Qui si convien lasciare ogne sospetto ;
ogne viltà convien che qui sia morta.
Divina Commedia, Canto III
« Souterrain », c’est bien le cas de le dire quand on veut parler de « Femmes secrètes », roman d’Ania Oz récemment paru aux Éditions Blanche. On accède à cet empire-là en pénétrant d’abord au fond d’une boutique de lingerie (qui donne son nom au roman), et en s’engageant ensuite dans un escalier en colimaçon qui, en descendant plusieurs étages, amène le voyageur imprudent au seuil d’un espace consacré tout entier à – la féminité. En passant par ces étapes, on renonce, de force ou de gré, à toute individualité, dont les vestiges sont supprimés au fur et à mesure du séjour avec les vêtements qu’on enlève et les poils qu’on rase, et on se retrouve, nu et glabre, dans une cage en verre qui, avec ses allures d’aquarium, ne rappelle rien autant qu’une couveuse. Il est intéressant d’ailleurs de constater que les femmes n’échappent pas non plus à cette anonymisation : elles portent toutes un masque qui, s’il souligne encore les attributs des corps, laisse planer le doute quant à l’identité de la personne qui s’y abrite, voire la lui enlève pour qu’elle puisse rejoindre l’essaim qui évolue dans cette ruche démesurée.

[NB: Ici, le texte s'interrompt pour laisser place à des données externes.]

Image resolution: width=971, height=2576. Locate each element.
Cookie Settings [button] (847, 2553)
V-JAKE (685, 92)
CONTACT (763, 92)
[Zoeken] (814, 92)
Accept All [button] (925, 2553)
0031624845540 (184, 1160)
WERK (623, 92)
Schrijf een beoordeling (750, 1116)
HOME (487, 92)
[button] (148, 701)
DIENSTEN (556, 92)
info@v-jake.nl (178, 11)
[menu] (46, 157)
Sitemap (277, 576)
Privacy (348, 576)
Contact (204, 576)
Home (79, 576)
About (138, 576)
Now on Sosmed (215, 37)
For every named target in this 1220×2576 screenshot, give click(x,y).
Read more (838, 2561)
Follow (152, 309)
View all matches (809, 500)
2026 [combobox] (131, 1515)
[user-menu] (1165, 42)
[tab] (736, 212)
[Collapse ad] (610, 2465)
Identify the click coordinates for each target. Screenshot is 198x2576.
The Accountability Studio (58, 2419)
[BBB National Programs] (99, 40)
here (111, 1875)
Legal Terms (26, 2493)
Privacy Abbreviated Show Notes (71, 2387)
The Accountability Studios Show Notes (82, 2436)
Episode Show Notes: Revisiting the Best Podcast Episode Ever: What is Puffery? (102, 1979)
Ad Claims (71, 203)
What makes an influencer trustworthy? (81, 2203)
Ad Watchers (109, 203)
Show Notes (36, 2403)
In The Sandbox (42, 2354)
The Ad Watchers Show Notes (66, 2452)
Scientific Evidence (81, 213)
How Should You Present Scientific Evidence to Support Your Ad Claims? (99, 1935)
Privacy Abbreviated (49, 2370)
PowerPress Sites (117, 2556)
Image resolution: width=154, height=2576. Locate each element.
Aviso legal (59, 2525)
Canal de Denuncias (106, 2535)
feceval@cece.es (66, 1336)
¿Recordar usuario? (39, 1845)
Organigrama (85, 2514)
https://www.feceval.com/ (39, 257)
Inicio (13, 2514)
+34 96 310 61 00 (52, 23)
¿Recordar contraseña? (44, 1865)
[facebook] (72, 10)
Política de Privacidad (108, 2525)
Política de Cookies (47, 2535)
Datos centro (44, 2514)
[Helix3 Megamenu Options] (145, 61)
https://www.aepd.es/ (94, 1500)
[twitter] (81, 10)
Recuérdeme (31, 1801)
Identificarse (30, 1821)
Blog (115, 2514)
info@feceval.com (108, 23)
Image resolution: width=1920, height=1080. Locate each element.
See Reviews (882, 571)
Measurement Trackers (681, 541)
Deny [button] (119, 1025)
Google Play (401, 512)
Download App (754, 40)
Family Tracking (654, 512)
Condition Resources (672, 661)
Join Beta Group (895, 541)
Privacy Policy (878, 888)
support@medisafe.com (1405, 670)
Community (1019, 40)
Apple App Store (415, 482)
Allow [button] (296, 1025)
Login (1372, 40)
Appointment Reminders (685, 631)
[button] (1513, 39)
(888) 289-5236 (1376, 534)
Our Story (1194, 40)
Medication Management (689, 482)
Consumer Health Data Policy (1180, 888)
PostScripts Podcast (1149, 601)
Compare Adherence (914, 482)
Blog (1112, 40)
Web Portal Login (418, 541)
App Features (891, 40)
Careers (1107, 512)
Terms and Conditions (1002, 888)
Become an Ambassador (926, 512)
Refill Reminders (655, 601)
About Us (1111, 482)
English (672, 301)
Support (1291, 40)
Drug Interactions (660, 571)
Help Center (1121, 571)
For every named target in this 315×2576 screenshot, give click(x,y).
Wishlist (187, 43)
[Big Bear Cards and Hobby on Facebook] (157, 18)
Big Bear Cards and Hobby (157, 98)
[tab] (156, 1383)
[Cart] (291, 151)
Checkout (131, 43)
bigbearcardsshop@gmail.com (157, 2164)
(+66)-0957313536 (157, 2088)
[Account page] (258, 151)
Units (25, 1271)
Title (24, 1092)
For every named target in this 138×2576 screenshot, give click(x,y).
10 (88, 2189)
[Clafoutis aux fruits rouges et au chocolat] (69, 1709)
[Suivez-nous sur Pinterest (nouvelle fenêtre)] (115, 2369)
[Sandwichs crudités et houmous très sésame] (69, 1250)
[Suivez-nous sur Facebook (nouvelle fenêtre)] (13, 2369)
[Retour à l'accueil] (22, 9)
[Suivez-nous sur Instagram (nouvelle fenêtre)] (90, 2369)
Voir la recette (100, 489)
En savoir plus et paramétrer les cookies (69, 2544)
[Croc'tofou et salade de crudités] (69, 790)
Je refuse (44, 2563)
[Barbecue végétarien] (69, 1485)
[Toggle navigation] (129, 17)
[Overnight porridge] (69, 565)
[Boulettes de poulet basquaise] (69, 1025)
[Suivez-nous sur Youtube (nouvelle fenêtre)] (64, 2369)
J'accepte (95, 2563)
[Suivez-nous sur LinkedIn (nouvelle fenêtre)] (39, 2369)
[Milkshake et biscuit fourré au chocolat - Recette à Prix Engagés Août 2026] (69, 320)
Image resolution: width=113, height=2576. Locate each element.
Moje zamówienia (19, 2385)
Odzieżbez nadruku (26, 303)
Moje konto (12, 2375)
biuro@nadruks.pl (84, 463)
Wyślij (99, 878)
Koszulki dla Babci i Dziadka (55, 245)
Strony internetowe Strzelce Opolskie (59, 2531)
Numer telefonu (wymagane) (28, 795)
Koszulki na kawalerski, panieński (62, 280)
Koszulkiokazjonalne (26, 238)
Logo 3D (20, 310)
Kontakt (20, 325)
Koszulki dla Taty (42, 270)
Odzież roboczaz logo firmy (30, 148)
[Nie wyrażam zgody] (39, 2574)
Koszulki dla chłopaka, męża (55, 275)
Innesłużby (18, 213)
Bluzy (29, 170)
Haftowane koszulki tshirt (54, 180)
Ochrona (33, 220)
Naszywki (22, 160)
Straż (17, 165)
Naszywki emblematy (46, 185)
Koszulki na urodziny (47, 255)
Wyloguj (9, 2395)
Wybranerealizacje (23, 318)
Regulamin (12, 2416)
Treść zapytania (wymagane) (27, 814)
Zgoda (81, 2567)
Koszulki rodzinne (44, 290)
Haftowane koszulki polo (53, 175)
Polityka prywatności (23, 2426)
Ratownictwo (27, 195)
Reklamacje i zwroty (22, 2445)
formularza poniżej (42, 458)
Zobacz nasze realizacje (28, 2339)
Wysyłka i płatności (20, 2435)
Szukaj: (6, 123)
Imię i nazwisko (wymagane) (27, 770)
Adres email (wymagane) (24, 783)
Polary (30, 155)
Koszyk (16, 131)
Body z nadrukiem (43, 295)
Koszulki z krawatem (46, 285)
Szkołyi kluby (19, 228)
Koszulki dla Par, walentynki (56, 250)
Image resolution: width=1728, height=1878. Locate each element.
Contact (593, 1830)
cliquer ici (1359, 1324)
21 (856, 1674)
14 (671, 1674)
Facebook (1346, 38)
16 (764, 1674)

Le protagoniste masculin, écrivain en train de composer un dictionnaire du sexe, fraichement installé à Nancy, est fasciné par la boutique « de charme » qui se trouve juste en face de son bureau. Peu à peu, il se découvre des qualités insoupçonnées de voyeur, penchant d’autant plus facile à assumer que sa femme, Cyprie, passe la semaine à Paris où elle travaille dans un laboratoire à composer des parfums. Un bon jour, il devient le témoin d’une disparition : Une cliente entre dans la boutique, mais n’en sort plus. Intrigué, il commence des recherches qui finiront par lui ouvrir la voie du gynécée souterrain dont la boutique n’est que la façade alléchante, sorte de dionée destinée à attirer et enchaîner la proie.
Une fois pris au piège, les hommes sont soumis à un procédé qui non seulement les rend plus ou moins identiques, mais qui encore les fait régresser à l’état pré-pubère : une nouvelle naissance se prépare. Tels des bébés nés prématurément ils entrent dans leurs cages d’où ils sortent pour être soumis à toutes sortes d’épreuves initiatiques. Notre écrivain aussi passe par ce stade-là pour découvrir ensuite les affres de celui qui est livré tout entier, tel un sex-toy, aux désirs d’un(e) autre, sans moyen (et bientôt sans la volonté) de s’y soustraire. Mais comme personne ne traverse seul l’Inferno, lui aussi peut compter sur le secours de forces bienveillantes, et ce sont la beauté (Cyprie, dont l’étymologie méditerranéenne rappelle l’île où est née la déesse de l’amour) et la sagesse (Sophie) qui non seulement s’occupent de lui mais qui, comme il ne tardera pas de l’apprendre, sont à l’origine de cette descente très particulière aux enfers. À l’instar de son illustre prédécesseur, notre écrivain anonyme finira lui-aussi par sortir de l’enfer pour accéder au paradis d’une sexualité pleinement épanouie.
Je passe sur les détails du parcours dont je laisse le plaisir de la découverte aux nombreux lecteurs et lectrices que ce livre mérite. Ce qu’il importe par contre de relever, c’est la finesse dont dispose Ania Oz pour recréer l’état d’esprit de quelqu’un qui se voit réduit à l’état d’objet et dont les fantasmes les plus troubles viennent de se réaliser. Ce livre pourrait lui-aussi porter fièrement le titre qu’a choisi Laura Caldwell pour le sien : « Méfiez-vous de vos vœux, ils pourraient se réaliser ». Je ne sais de quelle façon une femme peut réagir à ce récit, et surtout aux premiers chapitres qui soumettent le protagoniste aux raffinements d’une machinerie à briser les volontés. Un lecteur masculin toutefois, et je peux vous l’affirmer avec certitude, risque de succomber au désarroi de celui qui perd ses amarres. « Femmes Secrètes » l’embarque, à la suite de l’écrivain anonyme de la rue Girardet, dans un voyage vers les sphères troubles de la condition humaine, illuminées par une imagination très fertile et capable de mettre en scène les formes que peut prendre une sexualité très peu banale. Un livre à recommander donc, même si les personnages disparaissent derrière les rôles qu’ils doivent assumer dans une allégorie où ils ne sont que des incarnations. Mais comme on est dans un monde trempé d’érotisme, on ne va pas trop se plaindre d’y voir même les idées revêtir une chair dont elles font ensuite un si savant usage.